> _Problem_: Every line of the entries below from the one containing "The image size is (1270, 952)." to the one containing "You are a computer-use agent. Viewport: 1288px", both ends included, must be written out exactly. No other line belongs in the answer.

★ ★ ★ ★

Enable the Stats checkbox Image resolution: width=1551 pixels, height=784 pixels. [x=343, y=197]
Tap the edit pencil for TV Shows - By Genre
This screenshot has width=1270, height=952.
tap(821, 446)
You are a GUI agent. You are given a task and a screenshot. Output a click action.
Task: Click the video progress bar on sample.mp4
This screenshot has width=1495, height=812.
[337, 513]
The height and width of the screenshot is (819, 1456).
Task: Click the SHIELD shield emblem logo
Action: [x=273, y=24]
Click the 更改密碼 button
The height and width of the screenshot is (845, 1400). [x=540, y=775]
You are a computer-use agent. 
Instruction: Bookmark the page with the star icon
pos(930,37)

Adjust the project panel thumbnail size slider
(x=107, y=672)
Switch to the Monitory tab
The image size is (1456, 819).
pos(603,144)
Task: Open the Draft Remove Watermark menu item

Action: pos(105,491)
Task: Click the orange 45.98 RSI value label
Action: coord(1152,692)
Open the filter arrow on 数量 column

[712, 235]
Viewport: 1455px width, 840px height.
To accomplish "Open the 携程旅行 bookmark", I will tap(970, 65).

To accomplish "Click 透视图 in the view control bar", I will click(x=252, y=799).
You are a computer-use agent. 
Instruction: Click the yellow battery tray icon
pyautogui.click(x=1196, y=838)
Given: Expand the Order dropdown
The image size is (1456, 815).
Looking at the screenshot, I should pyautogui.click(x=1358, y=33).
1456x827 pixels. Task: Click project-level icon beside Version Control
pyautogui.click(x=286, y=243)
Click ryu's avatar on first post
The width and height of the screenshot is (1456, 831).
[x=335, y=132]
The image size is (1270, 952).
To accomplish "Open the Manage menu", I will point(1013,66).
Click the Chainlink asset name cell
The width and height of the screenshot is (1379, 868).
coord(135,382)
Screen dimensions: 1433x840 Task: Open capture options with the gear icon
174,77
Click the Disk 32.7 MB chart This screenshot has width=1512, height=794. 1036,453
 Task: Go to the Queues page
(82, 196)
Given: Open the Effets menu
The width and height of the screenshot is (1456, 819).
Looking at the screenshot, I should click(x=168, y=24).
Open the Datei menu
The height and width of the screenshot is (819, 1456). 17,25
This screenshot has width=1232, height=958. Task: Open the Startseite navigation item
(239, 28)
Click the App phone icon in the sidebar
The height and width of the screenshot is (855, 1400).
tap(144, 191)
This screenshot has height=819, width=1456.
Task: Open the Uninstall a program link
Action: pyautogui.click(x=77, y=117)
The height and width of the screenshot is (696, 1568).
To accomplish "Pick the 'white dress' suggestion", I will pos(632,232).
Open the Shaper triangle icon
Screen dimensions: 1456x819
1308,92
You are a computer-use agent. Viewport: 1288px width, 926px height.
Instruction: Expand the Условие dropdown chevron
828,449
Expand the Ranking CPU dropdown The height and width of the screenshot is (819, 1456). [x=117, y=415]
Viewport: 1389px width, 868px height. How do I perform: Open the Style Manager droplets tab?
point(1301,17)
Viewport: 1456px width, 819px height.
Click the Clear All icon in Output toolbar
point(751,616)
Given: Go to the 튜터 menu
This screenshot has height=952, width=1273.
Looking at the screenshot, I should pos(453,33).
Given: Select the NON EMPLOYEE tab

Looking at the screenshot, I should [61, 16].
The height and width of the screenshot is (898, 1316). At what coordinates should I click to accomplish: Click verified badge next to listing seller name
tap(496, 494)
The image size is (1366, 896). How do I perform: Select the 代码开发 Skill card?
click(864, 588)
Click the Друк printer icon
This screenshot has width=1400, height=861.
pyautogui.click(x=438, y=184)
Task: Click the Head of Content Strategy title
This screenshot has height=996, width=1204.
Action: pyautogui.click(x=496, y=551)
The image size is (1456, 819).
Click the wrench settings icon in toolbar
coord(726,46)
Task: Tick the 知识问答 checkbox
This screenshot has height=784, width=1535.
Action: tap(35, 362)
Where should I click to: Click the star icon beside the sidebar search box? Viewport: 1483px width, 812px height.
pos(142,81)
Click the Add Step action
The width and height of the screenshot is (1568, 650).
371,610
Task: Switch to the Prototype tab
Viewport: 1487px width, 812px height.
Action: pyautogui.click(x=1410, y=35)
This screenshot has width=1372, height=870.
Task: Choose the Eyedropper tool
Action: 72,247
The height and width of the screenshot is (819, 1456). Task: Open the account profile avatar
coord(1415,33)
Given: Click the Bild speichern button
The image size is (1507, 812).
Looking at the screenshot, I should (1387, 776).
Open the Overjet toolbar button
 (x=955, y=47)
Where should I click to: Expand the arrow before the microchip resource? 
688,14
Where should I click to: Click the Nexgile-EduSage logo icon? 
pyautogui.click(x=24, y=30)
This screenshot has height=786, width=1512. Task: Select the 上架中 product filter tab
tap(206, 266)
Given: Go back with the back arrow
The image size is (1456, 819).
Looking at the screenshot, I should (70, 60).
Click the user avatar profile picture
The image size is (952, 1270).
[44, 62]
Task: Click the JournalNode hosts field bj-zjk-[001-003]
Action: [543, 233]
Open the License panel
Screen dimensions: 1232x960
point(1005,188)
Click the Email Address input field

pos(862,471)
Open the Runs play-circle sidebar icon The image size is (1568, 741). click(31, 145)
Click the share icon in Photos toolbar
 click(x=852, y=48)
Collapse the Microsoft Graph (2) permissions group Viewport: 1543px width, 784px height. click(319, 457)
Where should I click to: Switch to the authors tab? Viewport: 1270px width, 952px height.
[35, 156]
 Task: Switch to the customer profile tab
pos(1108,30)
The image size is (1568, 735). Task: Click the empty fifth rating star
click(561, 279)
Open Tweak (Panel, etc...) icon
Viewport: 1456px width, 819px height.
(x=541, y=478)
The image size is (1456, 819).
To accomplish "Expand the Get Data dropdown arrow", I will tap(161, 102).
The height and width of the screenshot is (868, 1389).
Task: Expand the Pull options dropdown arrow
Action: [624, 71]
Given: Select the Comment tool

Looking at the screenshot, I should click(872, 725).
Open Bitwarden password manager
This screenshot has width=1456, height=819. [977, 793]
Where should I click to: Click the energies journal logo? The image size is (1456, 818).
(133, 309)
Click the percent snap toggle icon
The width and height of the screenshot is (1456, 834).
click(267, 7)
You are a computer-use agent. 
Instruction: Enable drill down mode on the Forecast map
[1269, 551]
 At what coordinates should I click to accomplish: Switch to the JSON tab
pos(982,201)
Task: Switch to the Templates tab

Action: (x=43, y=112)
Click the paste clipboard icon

★ ★ ★ ★

> _Task response_:
The image size is (1270, 952).
To accomplish "Open the Manage menu", I will point(1013,66).
Click the Chainlink asset name cell
The width and height of the screenshot is (1379, 868).
coord(135,382)
Screen dimensions: 1433x840 Task: Open capture options with the gear icon
174,77
Click the Disk 32.7 MB chart This screenshot has width=1512, height=794. 1036,453
 Task: Go to the Queues page
(82, 196)
Given: Open the Effets menu
The width and height of the screenshot is (1456, 819).
Looking at the screenshot, I should click(x=168, y=24).
Open the Datei menu
The height and width of the screenshot is (819, 1456). 17,25
This screenshot has width=1232, height=958. Task: Open the Startseite navigation item
(239, 28)
Click the App phone icon in the sidebar
The height and width of the screenshot is (855, 1400).
tap(144, 191)
This screenshot has height=819, width=1456.
Task: Open the Uninstall a program link
Action: pyautogui.click(x=77, y=117)
The height and width of the screenshot is (696, 1568).
To accomplish "Pick the 'white dress' suggestion", I will pos(632,232).
Open the Shaper triangle icon
Screen dimensions: 1456x819
1308,92
You are a computer-use agent. Viewport: 1288px width, 926px height.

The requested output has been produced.